Pour ma part, je considère que l'électricité n'est pas un produit comme les autres. À ce titre, elle devrait bénéficier d'une réglementation comparable à celle qui est applicable à l'eau et relever du service public.
Alors que les doutes sur l'efficacité des mécanismes concurrentiels en termes de baisse des prix se renforçaient, les prix subissant de fortes pressions à la hausse, la poursuite du processus de l'ouverture du marché aux particuliers était ainsi bloquée.

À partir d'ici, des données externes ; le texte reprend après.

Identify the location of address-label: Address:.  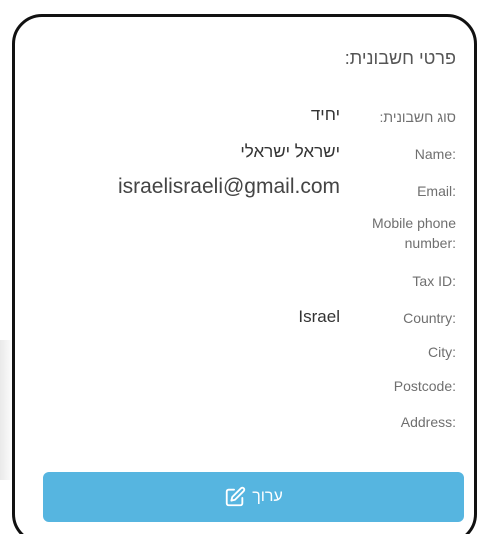
(428, 422).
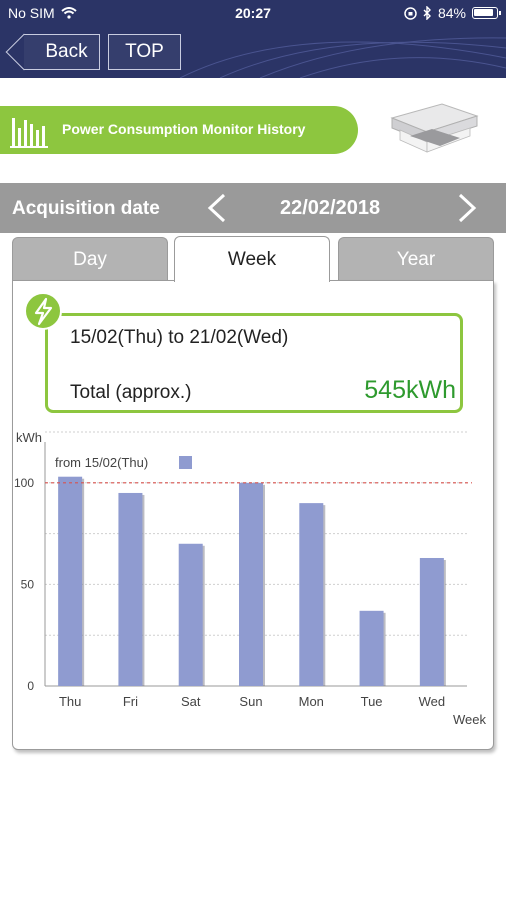 The image size is (506, 900). I want to click on tab-day-label: Day, so click(90, 259).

Les ménages, exclus du processus de libéralisation, pouvaient continuer à bénéficier, en tant que clients non éligibles, des tarifs réglementés, qui se situent bien en dessous des prix du marché.
Le 16 mars 2002, le Premier ministre précisait que l'expérience de l'ouverture à la concurrence du marché de l'énergie en Suède ou en Grande-Bretagne avait conduit non pas à la baisse des prix mais, au contraire, à une hausse des tarifs. Il avait rappelé qu'en France le service public avait garanti l'égalité d'accès et la péréquation sur le territoire en assurant un tarif du gaz et de l'électricité inférieur à celui des autres pays.

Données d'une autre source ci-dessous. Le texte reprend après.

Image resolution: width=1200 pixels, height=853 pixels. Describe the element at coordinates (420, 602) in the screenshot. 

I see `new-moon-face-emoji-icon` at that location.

Le Président de la République de l'époque, M. Jacques Chirac, s'était lui-même clairement opposé à l'ouverture du marché de l'énergie à la concurrence pour les ménages. Lors de la conférence de presse donnée à l'issue de ce Conseil européen, il avait déclaré : « Alors, nous avons, naturellement, accepté d'ouvrir le marché de l'électricité aux entreprises, parce qu'il est normal que les entreprises puissent faire jouer la concurrence. Mais il n'était pas de notre point de vue admissible, acceptable d'aller plus loin et, donc, c'est bien la solution que nous souhaitions qui a été reconnue dans les conclusions ».
Mais, quelques mois à peine après l'issue de ces pénibles négociations qui avaient abouti à l'exclusion des ménages du processus d'ouverture à la concurrence, le nouveau gouvernement Raffarin a balayé d'un revers de main ce qui venait d'être obtenu.